Ora, todos queremos ser livres e ter mais dinheiro. É aqui que entra o mercado das ações. Depois da descredibilização total de mais um crash bolsista que, em 2008, arrasou as poupanças de milhões de pessoas e arrastou o mundo para uma crise global, as ações perderam espaço. Nunca falei com os meus amigos sobre ações, investimentos não eram uma preocupação há uns anos. As pessoas tinham perdido a esperança.

Mas isso mudou muito recentemente. Em poucos anos, começámos a ouvir os mais novos a falar de investimentos, como enriquecer, pai rico e pai pobre, liberdade financeira! São conteúdos que as redes sociais disseminaram a quem tem a disponibilidade para os receber. Centenas de vozes, histórias de sucesso, influencers e gurus que prometem uma receita de sucesso.
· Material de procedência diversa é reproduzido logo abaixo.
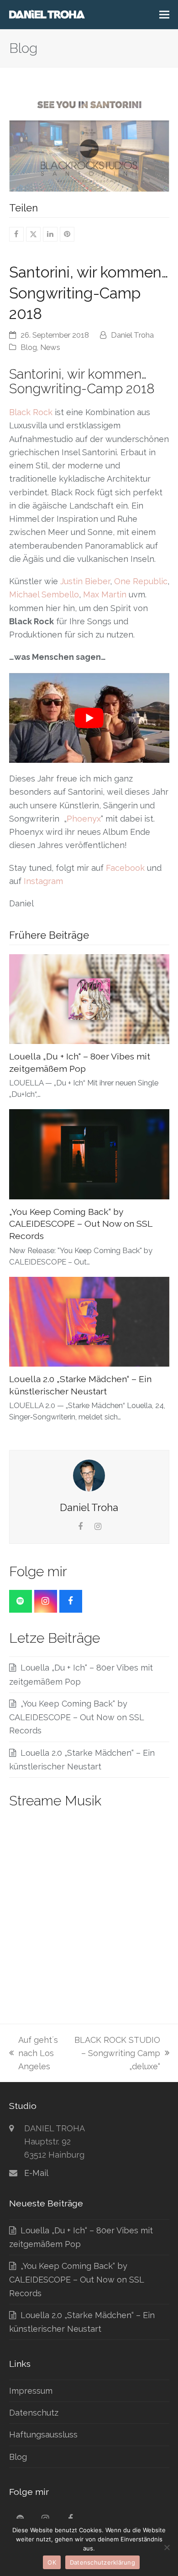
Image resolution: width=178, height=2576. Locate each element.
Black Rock (30, 412)
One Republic (141, 581)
Quem lhes está a pagar?

Robert Kiyosaki, autor da bíblia dos investimentos Pai Rico, Pai Pobre, não fez a sua fortuna a investir. É um palestrante profissional que virou autor. Na verdade, tem dívidas contraídas em milhões de dólares.

Um investidor investe. Um professor ensina. Um publicitário publicita. Se estas pessoas ganham dinheiro a investir, porque estão a dar aulas e a publicitar coisas? Porque é isso que na verdade, lhes paga as contas no final do mês (e o mercado financeiro é um império poderoso, com muito dinheiro para dar). Invariavelmente, os gurus são, na verdade, fraudes. Assalariados ocasionais de um qualquer departamento de Marketing de uma empresa financeira. Dizem o que lhes pagam para dizer.

E a narrativa da liberdade é mais uma prisão. Uma prisão ao sistema global em que economia cresceu brutalmente desde os anos 1980, mas os salários mantiveram-se estagnados. Para onde está a ir esse dinheiro?

A forma de nos protegermos dos gurus, é sempre perguntar: o que é que esta pessoa ganha com o que me está a dar?